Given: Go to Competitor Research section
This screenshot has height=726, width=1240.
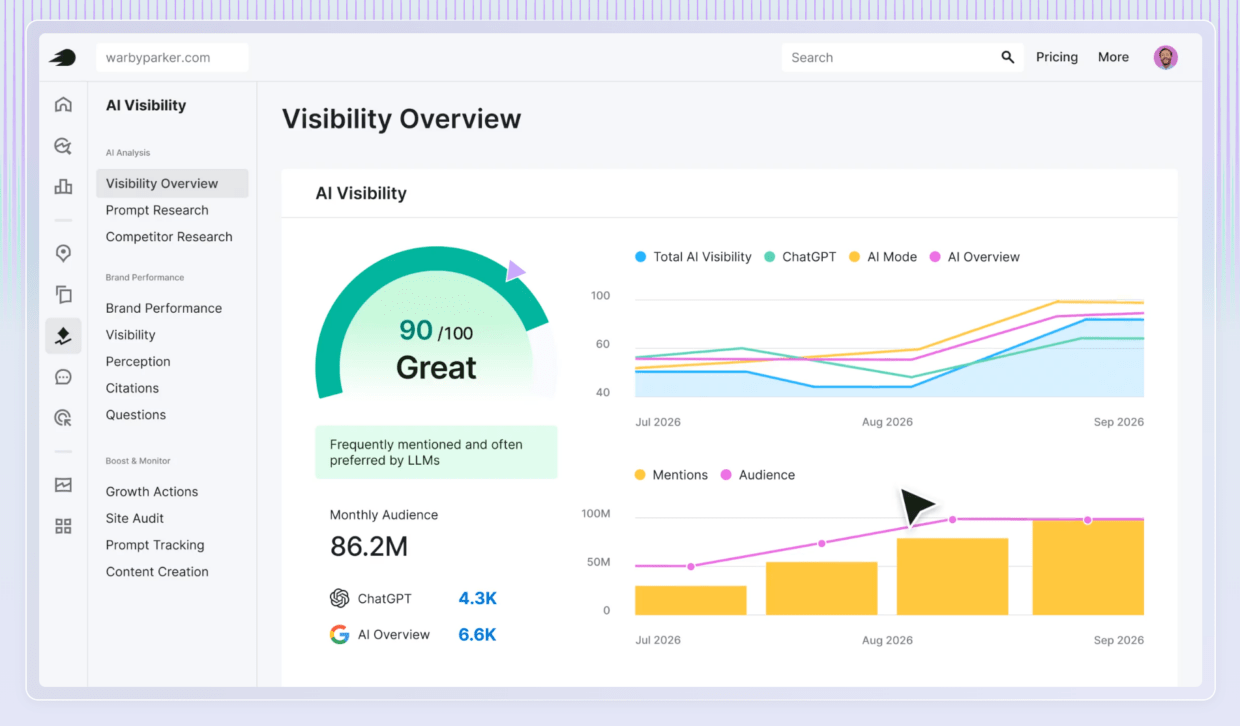Looking at the screenshot, I should point(169,237).
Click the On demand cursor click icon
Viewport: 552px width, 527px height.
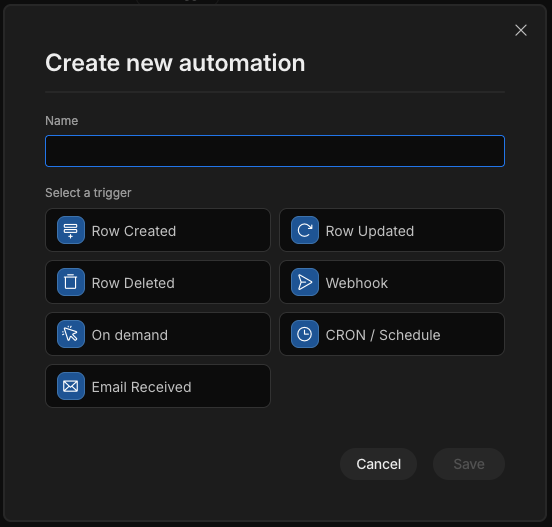pyautogui.click(x=71, y=334)
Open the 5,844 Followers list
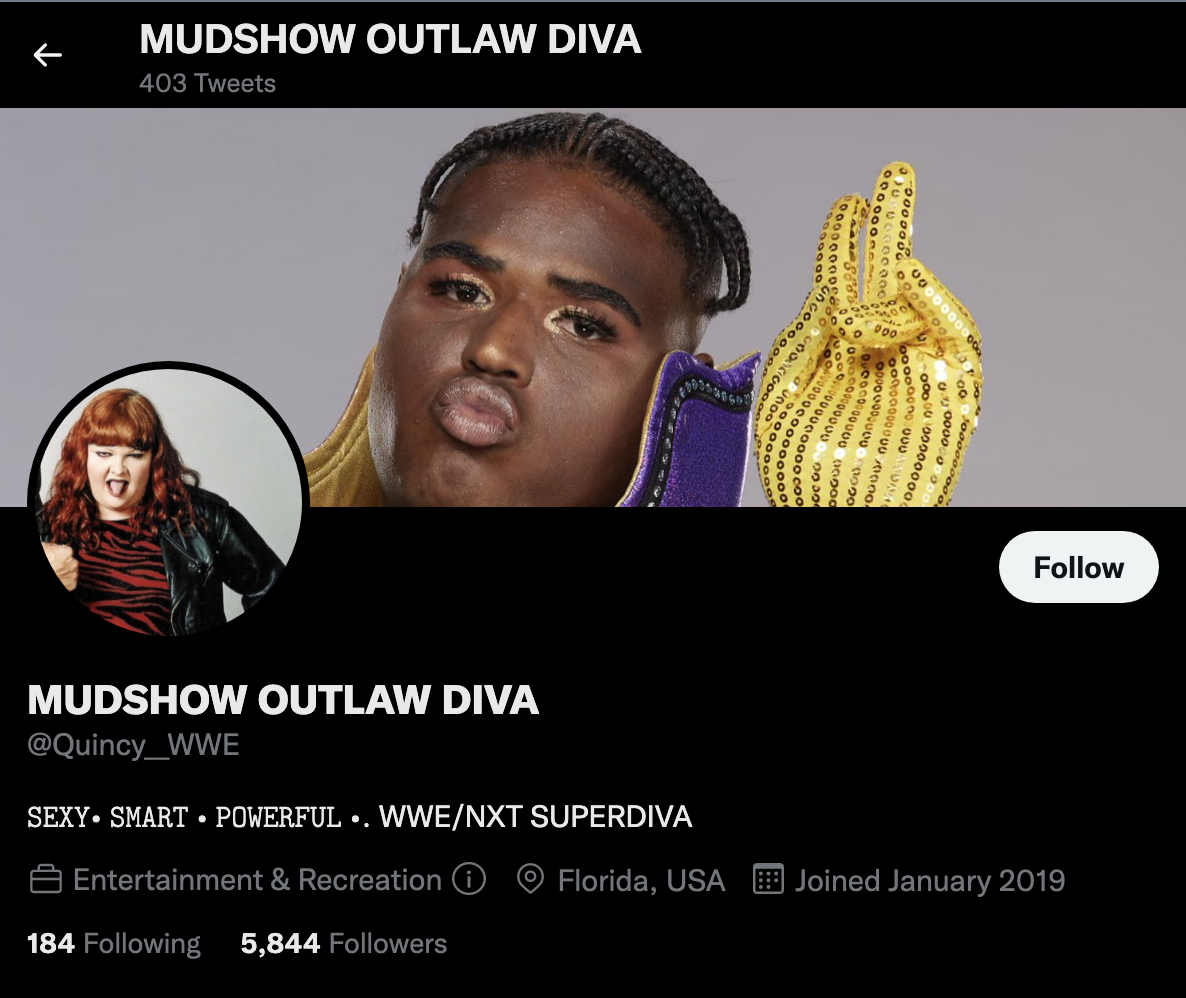1186x998 pixels. (x=343, y=944)
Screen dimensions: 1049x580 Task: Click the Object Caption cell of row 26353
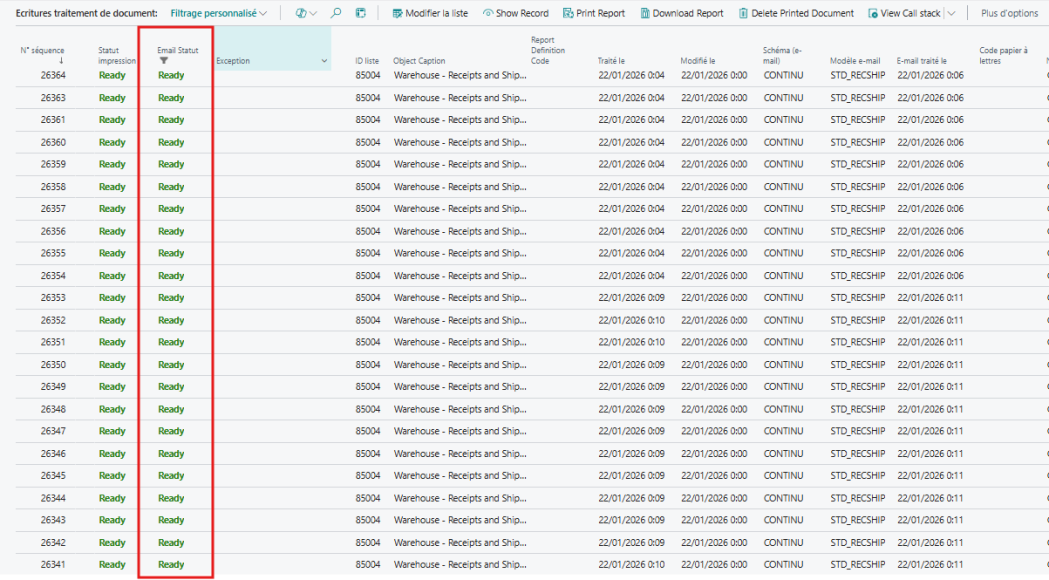[x=459, y=298]
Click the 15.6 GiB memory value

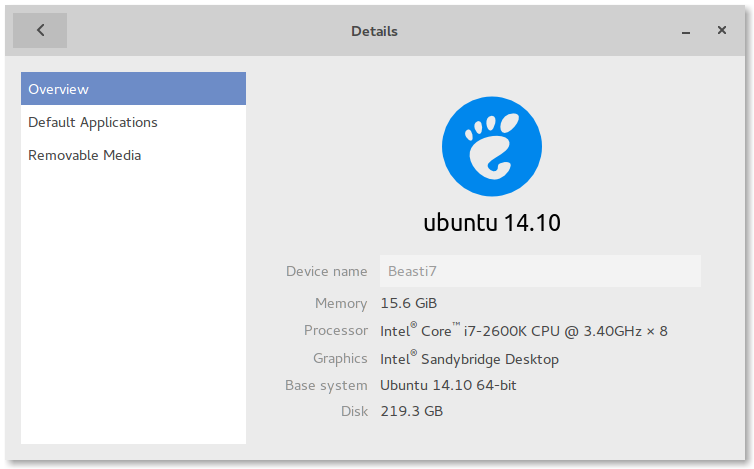(408, 303)
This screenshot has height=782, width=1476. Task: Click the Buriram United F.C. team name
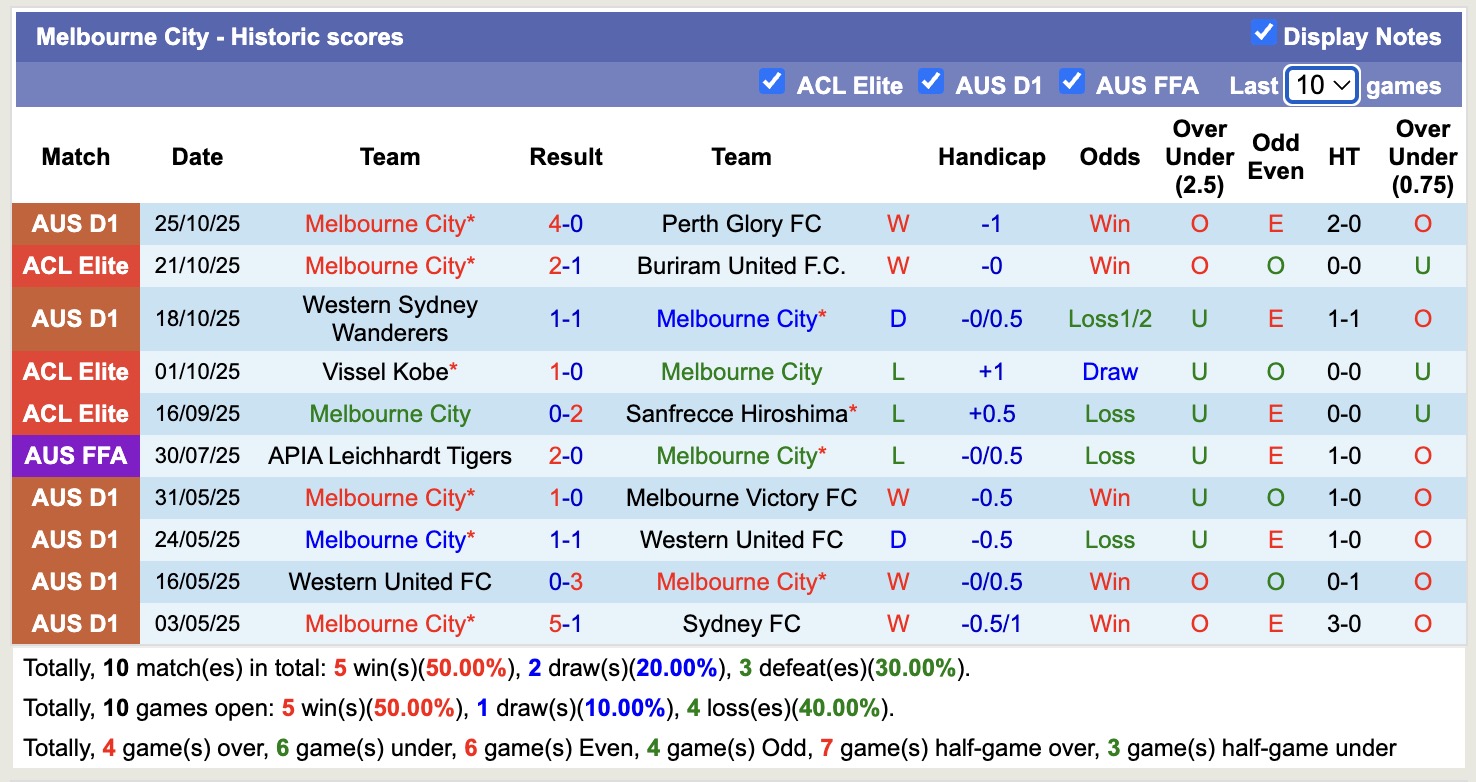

______

→ Work order
Give the listing again word for word, but drop every picture.

→ Finished task
Given: Go to Competitor Research section
This screenshot has height=726, width=1240.
Looking at the screenshot, I should point(169,237).
Click the On demand cursor click icon
Viewport: 552px width, 527px height.
pyautogui.click(x=71, y=334)
Open the 5,844 Followers list
1186x998 pixels. (x=343, y=944)
Screen dimensions: 1049x580 Task: Click the Object Caption cell of row 26353
[x=459, y=298]
Click the 15.6 GiB memory value

(408, 303)
This screenshot has height=782, width=1476. Task: Click the Buriram United F.C. team name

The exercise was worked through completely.